Abstract:  Our lab has developed synthetic methods that allow a robust variety of modifications to the thioether containing side-chains in methionine residues. One modification is the mild oxidation of hydrophobic, alpha-helical poly(methionine) to hydrophilic, conformationally disordered poly(methionine sulfoxide). This polymer was found to possess non-fouling properties similar to PEG, but is also degradable and capable of being reduced back to methionine within cells. We report on the development of self-assembled biomaterials, such as vesicles and hydrogels, incorporating poly(methionine sulfoxide) as the solvent exposed hydrophilic segments. The use of these finely tuned hydrogel formulations for study of central nervous system biology will be presented

Bio: Timothy J. Deming received a B.S. in Chemistry from the University of California, Irvine in 1989, and graduated with a Ph.D. in Chemistry from the University of California, Berkeley, in 1993. After a NIH postdoctoral fellowship at the University of Massachusetts, Amherst with David Tirrell, he joined the faculty in the Materials Department at the University of California, Santa Barbara in 1995. Here he held appointments in the Materials and Chemistry Departments where he was promoted to Associate Professor in 1999 and Full Professor in 2003. His appointment is now as Distinguished Professor of Bioengineering and Chemistry and Biochemistry at the University of California Los Angeles. He served as the Chairman of the Bioengineering Department at UCLA from 2006 to 2011. He is a leader in the fields of polypeptide synthesis, self-assembly of block copolypeptides, and use of polypeptides in biology, for which he has received awards from the National Science Foundation, the Office of Naval Research, The Arnold and Mabel Beckman Foundation, the Alfred P. Sloan Foundation, the Camille and Henry Dreyfus Foundation, the Materials Research Society, and the IUPAC Macromolecular Division. He is also a Fellow of the American Institute of Medical and Biological Engineering, and recently received the Fulbright-Tocqueville Distinguished Chair Award. Professor Deming has a long track record of training students for performing ethical, rigorous research and for organizing their data for presentations and publications. He is active in the bioinspired materials community, currently serving as an Associate Editor for Biomacromolecules, and has been an Editorial Advisory Board member for Macromolecular Bioscience, Soft Matter, Macromolecules, and Biopolymers.

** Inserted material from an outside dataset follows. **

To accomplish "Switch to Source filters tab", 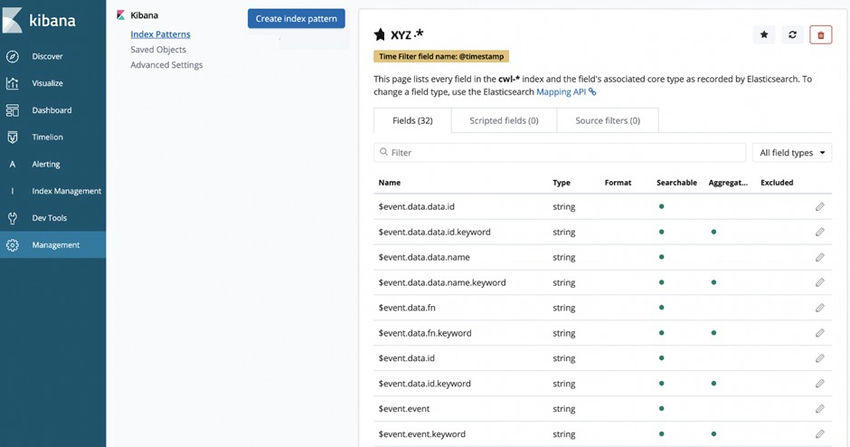I will 603,121.
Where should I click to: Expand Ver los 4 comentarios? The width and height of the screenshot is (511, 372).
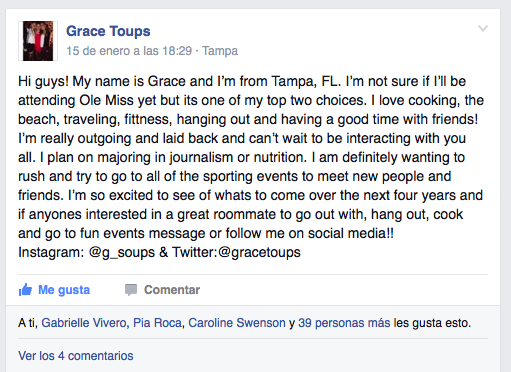click(76, 356)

Research in the Deming lab is focused on synthesis, processing, characterization and evaluation of biomimetic materials based on polypeptides. These materials are being studied since they can be prepared from renewable resources, can be biocompatible and biodegradable, and possess unique self-assembling properties. The Deming lab develops new synthetic materials with properties that rival the complexity found in biological systems. The emphasis is on development of new synthetic methodologies as well as the use of biological precedents and strategies for the design of new materials. The Deming lab continues to take on significant new challenges in the exploration of applications of our materials for interaction with biological systems and for medicine, as well as development of new economical and scalable preparative routes to more complex and functional polypeptide architectures. Beyond UCLA, polymers developed in the Deming lab are currently being commercialized by two start-ups (Amicrobe, Inc. and Yagoda, Inc.).